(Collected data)
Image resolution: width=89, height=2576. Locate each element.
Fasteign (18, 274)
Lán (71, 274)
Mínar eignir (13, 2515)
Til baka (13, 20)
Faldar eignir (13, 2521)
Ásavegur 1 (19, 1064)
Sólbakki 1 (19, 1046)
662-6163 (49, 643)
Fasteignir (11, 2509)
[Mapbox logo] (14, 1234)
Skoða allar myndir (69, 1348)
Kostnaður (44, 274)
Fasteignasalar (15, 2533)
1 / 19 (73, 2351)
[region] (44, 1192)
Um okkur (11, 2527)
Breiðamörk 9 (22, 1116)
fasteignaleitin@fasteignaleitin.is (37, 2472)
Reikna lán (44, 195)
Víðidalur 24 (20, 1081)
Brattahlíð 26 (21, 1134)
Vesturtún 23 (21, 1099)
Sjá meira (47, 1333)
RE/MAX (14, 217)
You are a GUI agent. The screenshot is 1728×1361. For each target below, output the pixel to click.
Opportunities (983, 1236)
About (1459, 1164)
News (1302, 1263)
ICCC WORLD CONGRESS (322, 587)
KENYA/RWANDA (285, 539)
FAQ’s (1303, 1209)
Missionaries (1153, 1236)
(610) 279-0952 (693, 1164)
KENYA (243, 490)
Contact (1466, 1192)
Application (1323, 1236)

» TASK OBJECTIVE:
Please return every line of the data, unaltered.

» OUTPUT OF THE TASK:
Image resolution: width=89, height=2576. Locate each element.
Fasteign (18, 274)
Lán (71, 274)
Mínar eignir (13, 2515)
Til baka (13, 20)
Faldar eignir (13, 2521)
Ásavegur 1 (19, 1064)
Sólbakki 1 (19, 1046)
662-6163 (49, 643)
Fasteignir (11, 2509)
[Mapbox logo] (14, 1234)
Skoða allar myndir (69, 1348)
Kostnaður (44, 274)
Fasteignasalar (15, 2533)
1 / 19 (73, 2351)
[region] (44, 1192)
Um okkur (11, 2527)
Breiðamörk 9 (22, 1116)
fasteignaleitin@fasteignaleitin.is (37, 2472)
Reikna lán (44, 195)
Víðidalur 24 (20, 1081)
Brattahlíð 26 (21, 1134)
Vesturtún 23 (21, 1099)
Sjá meira (47, 1333)
RE/MAX (14, 217)
You are a GUI agent. The screenshot is 1728×1361. For each target below, output the pixel to click.
Opportunities (983, 1236)
About (1459, 1164)
News (1302, 1263)
ICCC WORLD CONGRESS (322, 587)
KENYA/RWANDA (285, 539)
FAQ’s (1303, 1209)
Missionaries (1153, 1236)
(610) 279-0952 (693, 1164)
KENYA (243, 490)
Contact (1466, 1192)
Application (1323, 1236)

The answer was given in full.